Abstract

The article presents an interesting case of rare inflammatory myofibroblastic tumor of the larynx, associated with long-term chronic laryngitis and recurrent leukoplakia of the vocal fold. Patient P., 74 years old, was urgently tracheotomized due to rapidly progressive tumor stenosis of larynx in ENT-hospital on duty. A week later our clinic successfully performed laser microsurgical excision of the tumor with simultaneous decanulation. Such approach was possible due to intraoperative express histological examination, which showed no signs of malignancy. Following immunohistochemical analysis made it possible to diagnose a rare inflammatory myofibroblastic tumor. Over 10 years the patient P. suffered from chronic laryngitis and recurrent leukoplakia of the vocal folds, which was operated 3 times in our clinic. Since the role of chronic inflammation is discussed in the genesis of myofibroblastic tumor and laryngeal leukoplakia of the larynx, we prescribed a prolonged 2-months course of azithromycin after the excision of the tumor.

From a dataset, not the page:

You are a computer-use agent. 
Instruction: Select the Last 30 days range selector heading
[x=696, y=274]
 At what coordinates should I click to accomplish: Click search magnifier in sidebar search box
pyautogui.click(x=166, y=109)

This treatment option rarely used in chronic laryngitis, resulted in substantial improvement of voice quality, stable remission of chronic laryngitis and the absence of recurrence of leukoplakia and inflammatory myofibroblastic tumor in patient P. during the next 2-year observatin. A retrospective histological examination of the histological preparation of leukoplakia removed from patient P. in 2012, showed the presence of a biofilm of coccal flora and few bacilli covering the keratosic masses. This finding, together with obvious clinic effect of prolonged antibacterial treatment, gives the reason to suggest a significant role of bacterial inflammation in the genesis of larynx leukoplakia.